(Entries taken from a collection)
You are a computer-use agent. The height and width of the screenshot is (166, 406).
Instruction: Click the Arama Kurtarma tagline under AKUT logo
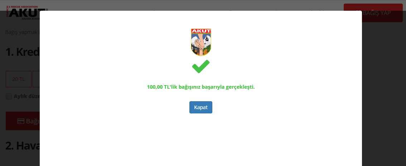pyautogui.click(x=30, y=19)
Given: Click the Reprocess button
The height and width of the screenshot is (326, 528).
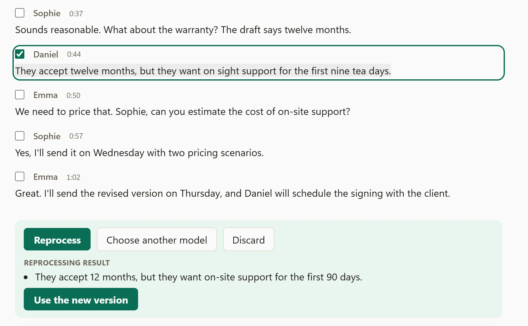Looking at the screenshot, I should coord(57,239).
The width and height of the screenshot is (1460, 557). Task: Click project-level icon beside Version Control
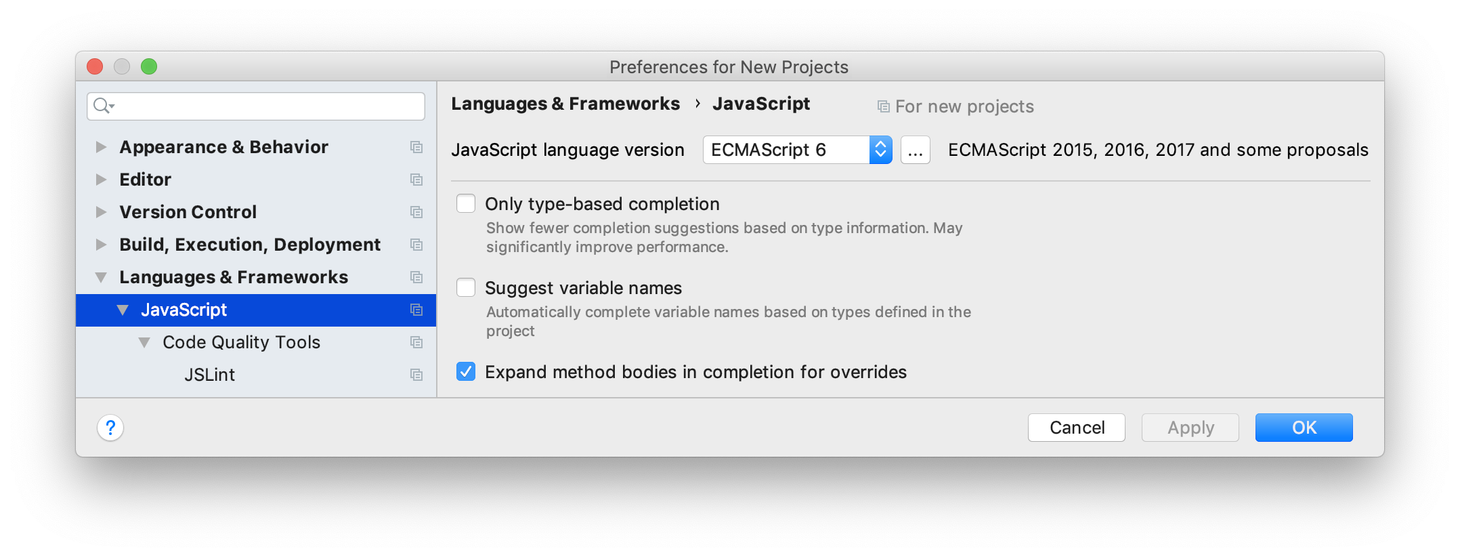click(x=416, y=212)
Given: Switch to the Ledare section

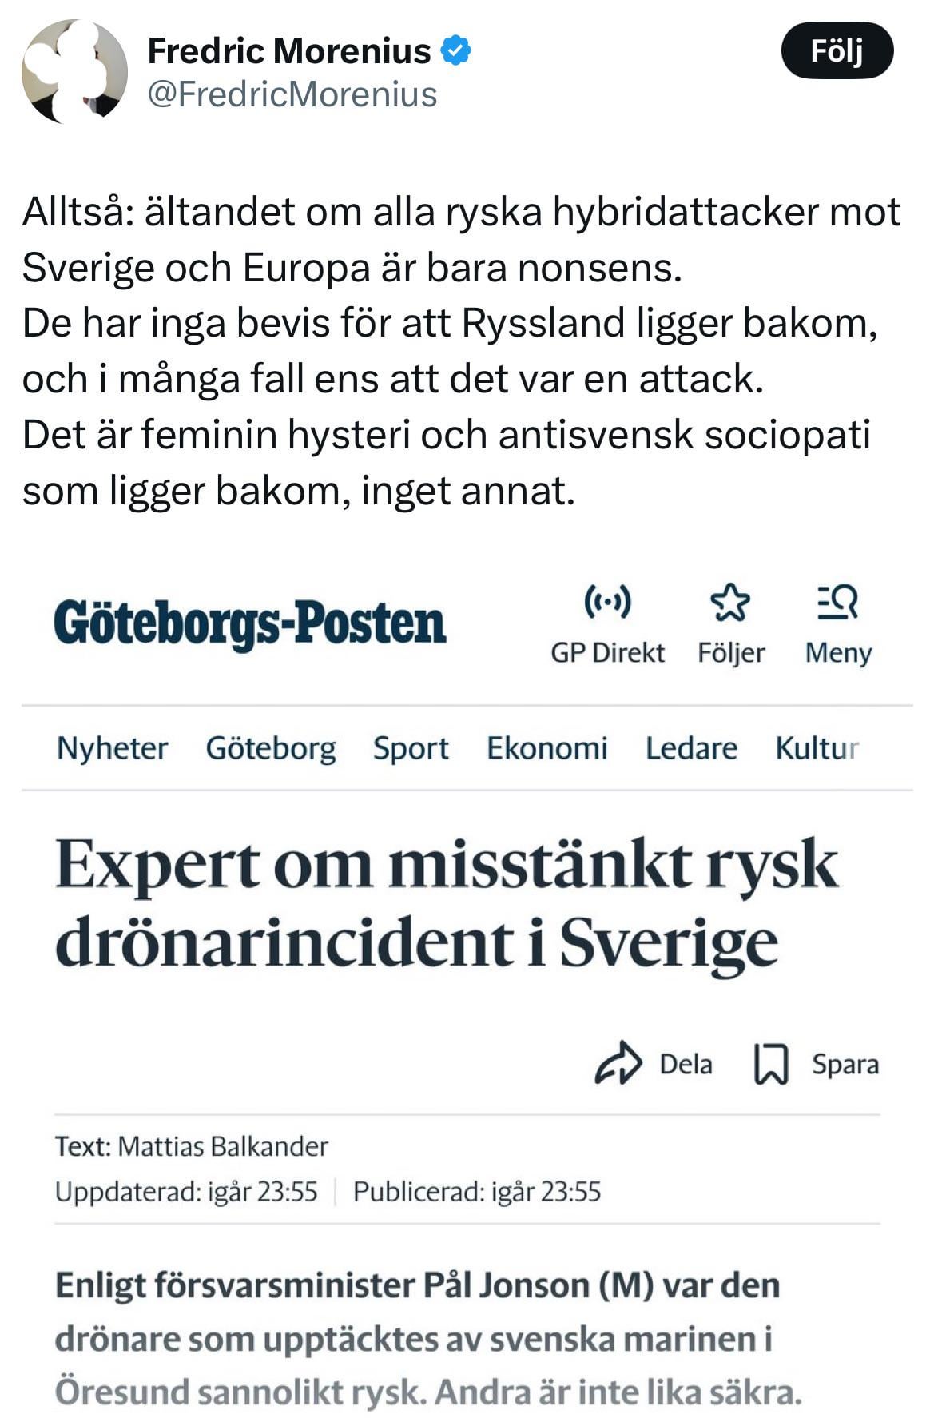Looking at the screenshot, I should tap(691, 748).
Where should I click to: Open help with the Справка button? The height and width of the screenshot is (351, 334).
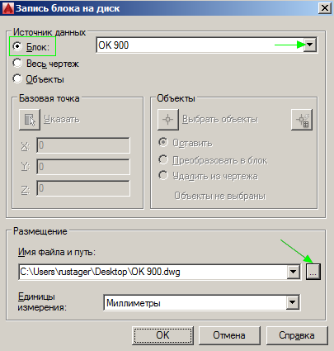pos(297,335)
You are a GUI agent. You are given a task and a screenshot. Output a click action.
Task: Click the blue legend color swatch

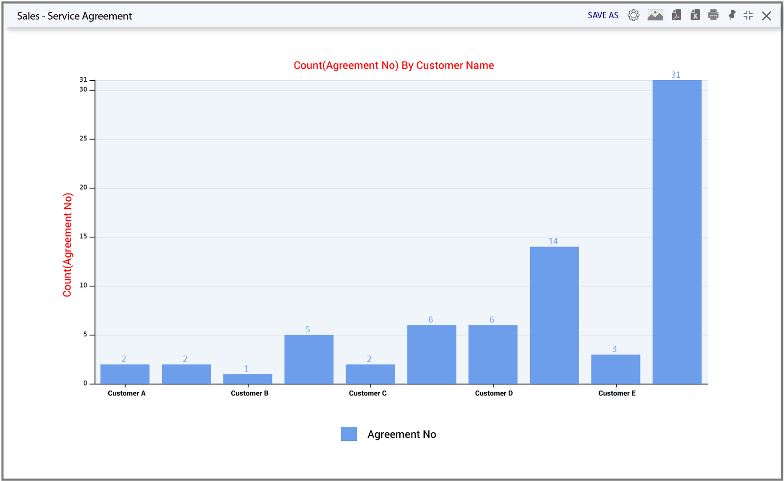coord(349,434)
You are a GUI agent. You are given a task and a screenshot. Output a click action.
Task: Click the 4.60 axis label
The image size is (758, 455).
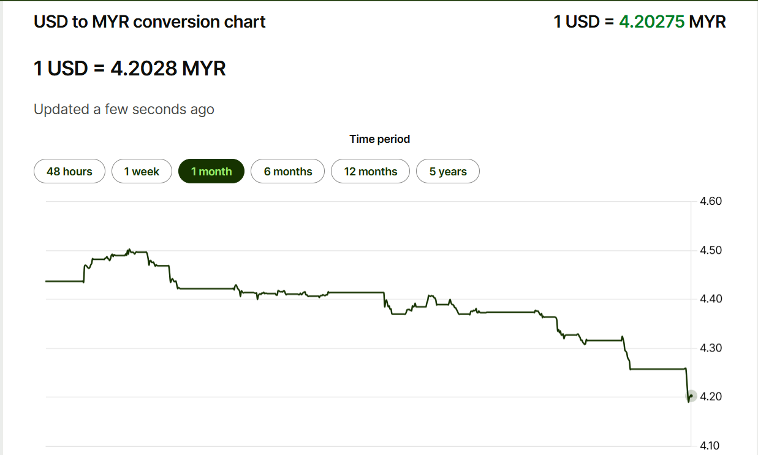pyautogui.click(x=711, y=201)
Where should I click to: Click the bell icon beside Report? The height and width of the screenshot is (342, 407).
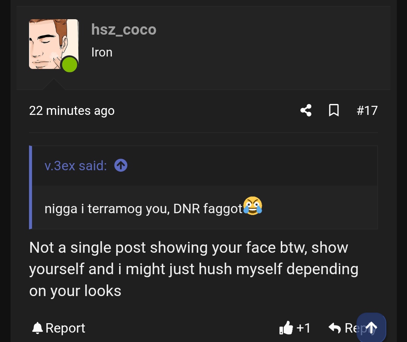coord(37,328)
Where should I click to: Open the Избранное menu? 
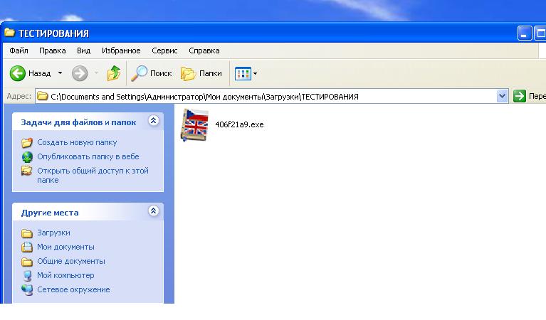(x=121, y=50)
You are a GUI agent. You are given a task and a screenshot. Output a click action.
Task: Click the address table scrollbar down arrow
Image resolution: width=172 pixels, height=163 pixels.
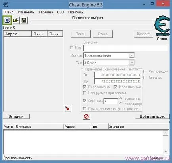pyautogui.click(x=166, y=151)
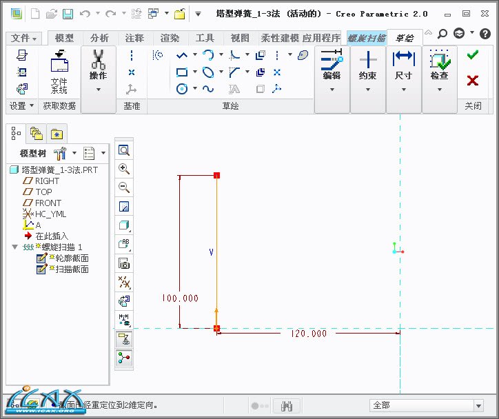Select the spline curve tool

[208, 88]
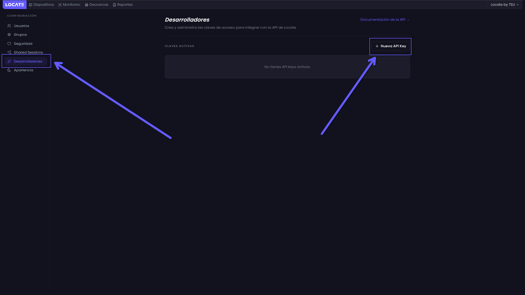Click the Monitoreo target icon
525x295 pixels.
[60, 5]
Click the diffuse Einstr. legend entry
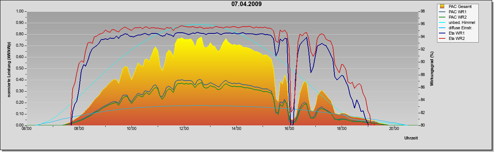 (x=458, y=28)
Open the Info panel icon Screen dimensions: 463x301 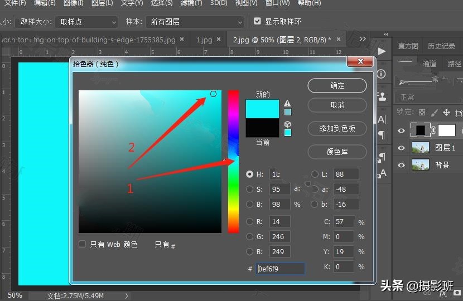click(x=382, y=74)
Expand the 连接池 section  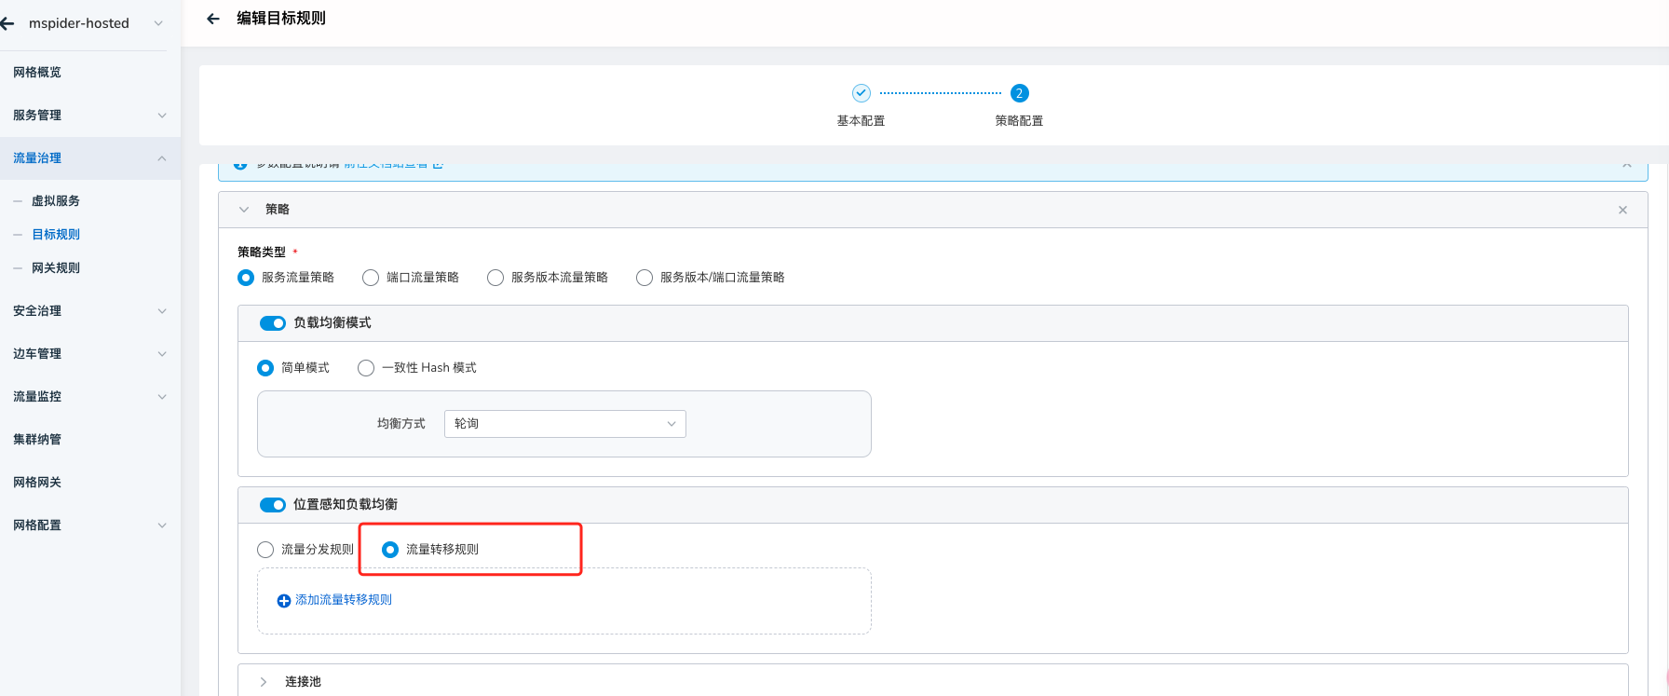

> Assignment: Return exactly the lines that appear in the data above between the line containing "Given: Switch to the Ledare section" and the line containing "Task: Click the address", both of which are included, and leave the pictures out.

> Written answer:
Given: Switch to the Ledare section

Looking at the screenshot, I should tap(691, 748).
Where should I click to: Open help with the Справка button? The height and width of the screenshot is (351, 334).
pos(297,335)
You are a GUI agent. You are given a task and a screenshot. Output a click action.
Task: Click the blue legend color swatch

coord(349,434)
You are a GUI agent. You are given a task and a screenshot. Output a click action.
Task: Click the 4.60 axis label
The image size is (758, 455).
pyautogui.click(x=711, y=201)
Where should I click to: Click the bell icon beside Report? The height and width of the screenshot is (342, 407).
coord(37,328)
Where should I click to: Open the Избранное menu? 
(x=121, y=50)
You are a GUI agent. You are given a task and a screenshot. Output a click action.
Task: Click the address table scrollbar down arrow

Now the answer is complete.